With nearly 15,000 academic citations to his name, Steffen, who was 68 years old, dedicated his life to studying the fast-melting ice sheets in Greenland and Antarctica. Ironically, it was the dangers posed by smelting around the Swiss Camp in Greenland – a research post he founded in 1990 – that claimed his life.

Jason Box, a well-known ice climatologist at the Geological Survey of Denmark and Greenland, had worked alongside Steffen for many years and was with him immediately before he disappeared.

Box says the snowy, windy weather was disorienting at the time. He says Steffen “eventually went above the safety environment in low visible, windy conditions. Koni fell into a crevasse on water while the rest of us worked nearby, unaware. The last thing he told us was he was after view data. “

The team organized a long search and eventually found evidence in the thin ice. “[We] found a 2.5 meter long busted through hole in the 3 cm thick floor of the crevasse 8 meters down, “Box wrote in a message thread on Twitter.” I’m told no one is floating in such cold fresh water. Since he was not found, I think he stays 8 feet down in the water. ”

“Personally, Koni was like a father,” Box told CBS News. “Incredible man. Enormous loss.

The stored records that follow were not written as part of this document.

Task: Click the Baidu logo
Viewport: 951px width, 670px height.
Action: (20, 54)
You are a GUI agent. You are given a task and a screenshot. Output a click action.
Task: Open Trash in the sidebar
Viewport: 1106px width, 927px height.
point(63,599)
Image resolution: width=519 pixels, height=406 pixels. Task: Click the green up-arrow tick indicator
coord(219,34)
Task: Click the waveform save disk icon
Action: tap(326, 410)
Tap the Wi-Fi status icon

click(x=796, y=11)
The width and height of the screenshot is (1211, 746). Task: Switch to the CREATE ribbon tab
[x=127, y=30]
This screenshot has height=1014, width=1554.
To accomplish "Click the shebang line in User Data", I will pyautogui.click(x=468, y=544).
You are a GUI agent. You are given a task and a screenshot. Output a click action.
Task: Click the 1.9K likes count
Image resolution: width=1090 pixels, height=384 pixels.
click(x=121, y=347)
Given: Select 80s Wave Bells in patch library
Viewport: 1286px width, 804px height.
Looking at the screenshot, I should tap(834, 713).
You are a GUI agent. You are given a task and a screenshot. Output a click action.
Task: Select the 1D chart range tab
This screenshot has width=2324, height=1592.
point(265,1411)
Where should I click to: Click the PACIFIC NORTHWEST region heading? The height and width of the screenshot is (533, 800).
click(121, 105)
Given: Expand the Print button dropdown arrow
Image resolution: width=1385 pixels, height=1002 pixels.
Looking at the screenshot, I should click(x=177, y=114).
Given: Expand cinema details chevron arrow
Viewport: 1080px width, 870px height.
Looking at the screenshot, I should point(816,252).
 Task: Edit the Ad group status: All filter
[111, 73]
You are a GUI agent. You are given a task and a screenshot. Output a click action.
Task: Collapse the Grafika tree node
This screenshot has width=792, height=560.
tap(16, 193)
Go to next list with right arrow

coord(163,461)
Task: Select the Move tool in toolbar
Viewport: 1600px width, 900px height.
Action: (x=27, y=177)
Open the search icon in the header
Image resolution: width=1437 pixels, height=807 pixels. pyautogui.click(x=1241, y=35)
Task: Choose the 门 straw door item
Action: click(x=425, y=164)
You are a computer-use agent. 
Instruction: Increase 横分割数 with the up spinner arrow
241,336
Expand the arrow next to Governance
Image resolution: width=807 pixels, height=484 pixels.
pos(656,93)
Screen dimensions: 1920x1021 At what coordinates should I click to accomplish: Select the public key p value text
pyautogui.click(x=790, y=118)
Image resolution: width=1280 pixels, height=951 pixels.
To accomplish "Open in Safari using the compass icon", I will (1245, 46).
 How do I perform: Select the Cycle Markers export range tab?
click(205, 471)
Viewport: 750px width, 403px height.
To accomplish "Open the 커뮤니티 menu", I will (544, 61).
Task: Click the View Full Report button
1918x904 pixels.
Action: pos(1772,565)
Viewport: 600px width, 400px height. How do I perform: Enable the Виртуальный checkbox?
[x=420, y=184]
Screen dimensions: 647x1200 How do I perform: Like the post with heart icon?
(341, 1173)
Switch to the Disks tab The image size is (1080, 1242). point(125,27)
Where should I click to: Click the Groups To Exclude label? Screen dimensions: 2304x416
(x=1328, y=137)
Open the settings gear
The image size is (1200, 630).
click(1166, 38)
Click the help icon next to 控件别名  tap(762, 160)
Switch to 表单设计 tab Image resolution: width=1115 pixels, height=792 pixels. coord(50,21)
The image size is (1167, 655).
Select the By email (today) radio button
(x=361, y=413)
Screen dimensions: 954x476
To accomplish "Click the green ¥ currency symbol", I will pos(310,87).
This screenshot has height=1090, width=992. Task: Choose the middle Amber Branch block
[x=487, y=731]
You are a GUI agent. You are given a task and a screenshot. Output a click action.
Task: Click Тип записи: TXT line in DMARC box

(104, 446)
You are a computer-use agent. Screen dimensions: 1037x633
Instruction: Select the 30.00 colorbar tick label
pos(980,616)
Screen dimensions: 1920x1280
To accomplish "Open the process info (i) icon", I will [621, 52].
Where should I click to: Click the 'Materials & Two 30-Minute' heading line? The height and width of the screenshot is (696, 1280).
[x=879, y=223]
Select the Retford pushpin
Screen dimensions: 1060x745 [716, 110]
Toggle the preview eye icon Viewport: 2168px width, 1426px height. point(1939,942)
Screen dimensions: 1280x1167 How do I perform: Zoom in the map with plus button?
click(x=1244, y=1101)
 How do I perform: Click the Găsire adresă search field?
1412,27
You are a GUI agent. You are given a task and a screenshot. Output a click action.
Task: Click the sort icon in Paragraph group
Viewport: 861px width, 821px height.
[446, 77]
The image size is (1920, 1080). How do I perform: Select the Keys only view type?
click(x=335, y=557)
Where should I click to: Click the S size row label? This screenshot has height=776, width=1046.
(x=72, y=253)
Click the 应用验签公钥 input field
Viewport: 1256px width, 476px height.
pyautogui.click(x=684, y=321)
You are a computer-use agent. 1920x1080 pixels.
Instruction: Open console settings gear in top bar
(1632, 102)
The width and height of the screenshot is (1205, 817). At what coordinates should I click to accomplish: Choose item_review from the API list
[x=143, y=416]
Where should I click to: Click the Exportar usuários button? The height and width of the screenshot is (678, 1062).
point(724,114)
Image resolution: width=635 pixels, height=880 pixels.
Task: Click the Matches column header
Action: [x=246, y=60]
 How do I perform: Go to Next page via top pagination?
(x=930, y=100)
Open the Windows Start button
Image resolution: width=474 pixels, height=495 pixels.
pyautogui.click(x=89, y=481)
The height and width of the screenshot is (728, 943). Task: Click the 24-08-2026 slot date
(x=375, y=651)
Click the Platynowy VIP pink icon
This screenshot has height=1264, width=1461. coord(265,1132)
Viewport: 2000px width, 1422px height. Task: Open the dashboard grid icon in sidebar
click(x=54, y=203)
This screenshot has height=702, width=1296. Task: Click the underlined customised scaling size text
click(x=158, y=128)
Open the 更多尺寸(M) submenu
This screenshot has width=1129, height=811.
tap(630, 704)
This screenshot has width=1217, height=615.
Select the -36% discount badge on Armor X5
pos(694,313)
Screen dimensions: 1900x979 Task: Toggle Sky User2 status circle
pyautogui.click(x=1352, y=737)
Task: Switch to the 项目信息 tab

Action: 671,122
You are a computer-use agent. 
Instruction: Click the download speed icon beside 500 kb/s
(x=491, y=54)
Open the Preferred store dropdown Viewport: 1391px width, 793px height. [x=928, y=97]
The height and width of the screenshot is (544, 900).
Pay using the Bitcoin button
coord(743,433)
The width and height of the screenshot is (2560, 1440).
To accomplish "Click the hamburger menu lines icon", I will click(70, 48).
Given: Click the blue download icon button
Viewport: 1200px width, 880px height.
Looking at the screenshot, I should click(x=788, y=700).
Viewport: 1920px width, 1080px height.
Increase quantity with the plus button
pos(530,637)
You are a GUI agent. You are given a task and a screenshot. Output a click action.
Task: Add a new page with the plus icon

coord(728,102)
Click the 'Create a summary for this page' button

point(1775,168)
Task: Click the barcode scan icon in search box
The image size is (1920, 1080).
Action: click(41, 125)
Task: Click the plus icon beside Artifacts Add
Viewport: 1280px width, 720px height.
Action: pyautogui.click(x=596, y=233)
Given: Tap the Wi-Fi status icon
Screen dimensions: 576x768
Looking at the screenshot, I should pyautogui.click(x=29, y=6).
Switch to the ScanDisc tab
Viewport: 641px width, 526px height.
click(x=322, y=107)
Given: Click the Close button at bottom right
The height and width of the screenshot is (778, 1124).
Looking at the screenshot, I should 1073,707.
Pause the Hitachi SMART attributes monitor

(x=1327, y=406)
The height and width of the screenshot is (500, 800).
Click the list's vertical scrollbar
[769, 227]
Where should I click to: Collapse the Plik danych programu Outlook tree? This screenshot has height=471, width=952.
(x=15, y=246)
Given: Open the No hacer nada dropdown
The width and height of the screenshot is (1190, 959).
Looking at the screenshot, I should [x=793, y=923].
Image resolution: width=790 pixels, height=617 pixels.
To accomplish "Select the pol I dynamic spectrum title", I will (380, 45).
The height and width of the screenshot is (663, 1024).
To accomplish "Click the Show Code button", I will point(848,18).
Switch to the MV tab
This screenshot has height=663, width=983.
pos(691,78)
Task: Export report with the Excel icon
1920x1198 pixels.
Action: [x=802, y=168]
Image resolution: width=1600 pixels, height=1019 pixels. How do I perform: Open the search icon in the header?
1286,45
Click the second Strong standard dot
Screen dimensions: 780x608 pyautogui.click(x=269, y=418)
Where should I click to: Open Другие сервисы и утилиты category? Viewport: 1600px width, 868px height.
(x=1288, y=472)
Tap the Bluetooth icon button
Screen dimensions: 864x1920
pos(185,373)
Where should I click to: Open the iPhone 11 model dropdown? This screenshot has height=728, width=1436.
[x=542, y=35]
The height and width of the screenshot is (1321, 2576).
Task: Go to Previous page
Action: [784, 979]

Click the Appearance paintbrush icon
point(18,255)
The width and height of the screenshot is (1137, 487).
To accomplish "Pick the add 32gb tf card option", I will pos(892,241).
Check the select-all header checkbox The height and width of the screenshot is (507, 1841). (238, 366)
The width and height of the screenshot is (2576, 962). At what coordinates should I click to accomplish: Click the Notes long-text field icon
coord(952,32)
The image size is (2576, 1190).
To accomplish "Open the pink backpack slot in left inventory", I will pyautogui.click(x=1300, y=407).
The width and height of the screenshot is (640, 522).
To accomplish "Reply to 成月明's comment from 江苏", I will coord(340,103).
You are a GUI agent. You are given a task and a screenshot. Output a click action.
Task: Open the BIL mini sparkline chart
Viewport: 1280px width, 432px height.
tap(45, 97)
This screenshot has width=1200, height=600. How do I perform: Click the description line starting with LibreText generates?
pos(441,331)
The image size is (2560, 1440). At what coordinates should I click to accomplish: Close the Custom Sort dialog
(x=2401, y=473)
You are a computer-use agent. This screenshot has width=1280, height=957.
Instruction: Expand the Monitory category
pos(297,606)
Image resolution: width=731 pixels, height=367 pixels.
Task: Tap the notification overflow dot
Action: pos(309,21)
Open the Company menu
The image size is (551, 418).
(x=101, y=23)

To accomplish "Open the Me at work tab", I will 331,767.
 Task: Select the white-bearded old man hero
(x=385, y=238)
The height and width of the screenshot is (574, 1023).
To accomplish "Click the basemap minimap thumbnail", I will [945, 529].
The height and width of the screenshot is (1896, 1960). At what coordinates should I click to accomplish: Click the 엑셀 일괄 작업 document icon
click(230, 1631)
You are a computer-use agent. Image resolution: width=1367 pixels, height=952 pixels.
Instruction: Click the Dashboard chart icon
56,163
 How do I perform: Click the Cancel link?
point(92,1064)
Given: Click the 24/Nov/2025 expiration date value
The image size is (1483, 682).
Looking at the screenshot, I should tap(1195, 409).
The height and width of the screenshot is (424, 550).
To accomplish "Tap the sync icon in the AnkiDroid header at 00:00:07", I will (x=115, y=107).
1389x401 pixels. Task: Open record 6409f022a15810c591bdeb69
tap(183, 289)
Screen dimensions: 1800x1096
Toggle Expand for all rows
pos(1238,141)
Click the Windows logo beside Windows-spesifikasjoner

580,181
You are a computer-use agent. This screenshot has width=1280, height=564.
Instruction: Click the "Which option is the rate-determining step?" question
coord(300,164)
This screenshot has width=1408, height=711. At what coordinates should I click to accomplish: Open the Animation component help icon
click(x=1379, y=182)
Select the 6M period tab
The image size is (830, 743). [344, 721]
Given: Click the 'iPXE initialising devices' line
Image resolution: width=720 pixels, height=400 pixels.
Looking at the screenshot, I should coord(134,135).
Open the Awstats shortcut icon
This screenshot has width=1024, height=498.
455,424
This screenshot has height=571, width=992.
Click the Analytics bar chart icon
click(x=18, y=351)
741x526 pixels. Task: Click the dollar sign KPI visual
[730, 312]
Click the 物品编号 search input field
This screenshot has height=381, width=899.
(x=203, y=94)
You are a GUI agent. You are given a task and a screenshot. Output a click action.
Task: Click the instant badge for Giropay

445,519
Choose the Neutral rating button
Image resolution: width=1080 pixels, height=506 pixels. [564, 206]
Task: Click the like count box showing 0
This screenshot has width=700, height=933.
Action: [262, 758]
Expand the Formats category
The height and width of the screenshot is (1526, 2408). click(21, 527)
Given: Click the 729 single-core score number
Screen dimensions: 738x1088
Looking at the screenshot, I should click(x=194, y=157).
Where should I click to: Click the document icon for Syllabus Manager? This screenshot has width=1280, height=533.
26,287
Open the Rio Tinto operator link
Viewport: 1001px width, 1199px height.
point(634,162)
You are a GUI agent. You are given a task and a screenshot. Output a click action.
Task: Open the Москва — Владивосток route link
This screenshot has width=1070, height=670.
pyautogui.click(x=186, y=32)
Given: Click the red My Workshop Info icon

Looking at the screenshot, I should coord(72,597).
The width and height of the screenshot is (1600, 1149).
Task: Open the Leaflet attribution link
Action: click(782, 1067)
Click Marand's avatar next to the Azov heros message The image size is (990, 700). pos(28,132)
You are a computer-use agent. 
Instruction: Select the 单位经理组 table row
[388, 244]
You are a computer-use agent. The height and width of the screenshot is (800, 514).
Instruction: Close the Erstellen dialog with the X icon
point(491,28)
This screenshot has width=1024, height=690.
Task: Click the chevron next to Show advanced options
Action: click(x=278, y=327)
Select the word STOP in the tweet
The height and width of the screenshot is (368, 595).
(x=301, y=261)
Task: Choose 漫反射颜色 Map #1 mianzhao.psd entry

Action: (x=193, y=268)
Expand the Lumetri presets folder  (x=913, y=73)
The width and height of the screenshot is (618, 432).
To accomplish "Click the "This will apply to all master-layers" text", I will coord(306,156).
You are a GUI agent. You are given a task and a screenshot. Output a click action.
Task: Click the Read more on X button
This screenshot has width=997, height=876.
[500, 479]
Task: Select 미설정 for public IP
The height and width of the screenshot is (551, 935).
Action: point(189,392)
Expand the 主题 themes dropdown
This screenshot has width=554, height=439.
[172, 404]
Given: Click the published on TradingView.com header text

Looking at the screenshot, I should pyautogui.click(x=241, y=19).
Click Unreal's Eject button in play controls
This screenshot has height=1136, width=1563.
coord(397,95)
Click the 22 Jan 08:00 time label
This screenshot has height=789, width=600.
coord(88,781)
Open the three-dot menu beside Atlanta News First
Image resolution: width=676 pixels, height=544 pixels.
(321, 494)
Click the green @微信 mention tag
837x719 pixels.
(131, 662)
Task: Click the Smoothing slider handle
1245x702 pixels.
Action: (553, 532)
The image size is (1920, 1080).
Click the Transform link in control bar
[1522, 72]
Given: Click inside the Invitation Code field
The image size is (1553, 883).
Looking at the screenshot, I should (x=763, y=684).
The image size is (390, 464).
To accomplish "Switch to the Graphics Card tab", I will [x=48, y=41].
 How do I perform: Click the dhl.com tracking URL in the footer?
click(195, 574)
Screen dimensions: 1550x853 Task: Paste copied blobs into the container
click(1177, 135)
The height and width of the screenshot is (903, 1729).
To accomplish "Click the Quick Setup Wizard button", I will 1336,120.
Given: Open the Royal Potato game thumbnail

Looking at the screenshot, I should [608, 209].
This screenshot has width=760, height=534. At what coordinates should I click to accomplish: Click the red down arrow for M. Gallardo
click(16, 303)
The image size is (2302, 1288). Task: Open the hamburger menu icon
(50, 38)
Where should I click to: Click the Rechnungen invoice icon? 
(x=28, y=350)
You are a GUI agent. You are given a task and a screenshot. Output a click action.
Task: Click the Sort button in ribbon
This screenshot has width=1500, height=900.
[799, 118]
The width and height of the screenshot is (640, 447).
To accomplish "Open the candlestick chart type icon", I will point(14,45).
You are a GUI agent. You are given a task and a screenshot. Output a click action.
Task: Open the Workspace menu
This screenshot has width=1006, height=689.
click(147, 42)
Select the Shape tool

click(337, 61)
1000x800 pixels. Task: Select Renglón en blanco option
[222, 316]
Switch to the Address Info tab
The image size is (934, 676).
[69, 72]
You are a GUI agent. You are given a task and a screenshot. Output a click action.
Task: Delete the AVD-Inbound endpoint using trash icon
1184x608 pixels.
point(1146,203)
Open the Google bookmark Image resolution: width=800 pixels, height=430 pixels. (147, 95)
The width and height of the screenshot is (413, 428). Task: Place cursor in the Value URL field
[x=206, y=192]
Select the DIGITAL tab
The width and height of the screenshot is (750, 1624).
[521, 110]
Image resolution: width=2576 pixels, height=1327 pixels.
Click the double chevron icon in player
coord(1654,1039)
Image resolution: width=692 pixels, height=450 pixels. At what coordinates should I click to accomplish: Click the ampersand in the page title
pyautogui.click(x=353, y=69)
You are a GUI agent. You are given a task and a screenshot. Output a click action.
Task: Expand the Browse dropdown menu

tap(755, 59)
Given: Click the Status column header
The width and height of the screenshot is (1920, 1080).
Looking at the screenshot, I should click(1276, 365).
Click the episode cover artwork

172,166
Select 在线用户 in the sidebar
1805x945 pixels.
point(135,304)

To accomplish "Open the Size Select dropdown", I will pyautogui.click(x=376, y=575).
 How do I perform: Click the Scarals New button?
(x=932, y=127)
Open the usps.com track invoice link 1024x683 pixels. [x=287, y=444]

Tears fall all over the world.”

In a tweet earlier today, citing Steffen to his craft, Box called for an offer from Abraham Lincoln: “It is for us the living here to be dedicated to the unfinished work that those who fought here, so far to have been so generous. “

This sentiment was widely shared by the scientific community. The Swiss Polar Institute, where Steffen serves as scientific director, said in a statement on its website, “We will miss Koni deeply, but are committed to continuing his mission to make a contribution, big or small, to a difference.” It included a link to a video about Steffen and his work.

The statement went on to say: “We lost a wonderful person and true friend too soon.” An emits of memories on social media pay homage to Steffen’s kindness, warmth and generosity.

Steffen began his career in 1977 when he graduated from ETH Zurich, an institute with which he still collaborated. “With the death of Koni Steffen, we have lost a uniquely friendly and dedicated colleague,” ETH Board Chairman Michael Hengartner said in a statement.

Over the years, he has held many leading positions in climate science. Most recently, Steffen has been the director of the Swiss Federal Institute for Forest, Snow and Landscape Research (also known by its German acronym WSL) since 2012. Prior to that, he founded the Cooperative Institute for Research in Environmental Sciences (CIRES). University of Colorado at Boulder, a joint NOAA University Institute.

The local Boulder newspaper, the Daily Camera, described him as an incredibly active leader and connoisseur in the field of glaciology, noting that “in the decades since the founding of the Swiss Camp, he has killed numerous graduates and scientists around the melting ice and rising seas to observe levels, such as camera crew and a U.S. congressional delegation. ”

Former U.S. Vice President and Nobel laureate for his work on climate change, Al Gore, praised Steffen’s influence. “Koni’s famous work as a glaciologist has been instrumental in deepening the global climate crisis,” Gore wrote.

CIRES director Waleed Abdalati, who had Steffen as a counselor in graduate school and later knew him as a colleague, described his passion for science as infected.

“I just remember thinking he loved this,” Abdalati said, “he went on to do what he loved.”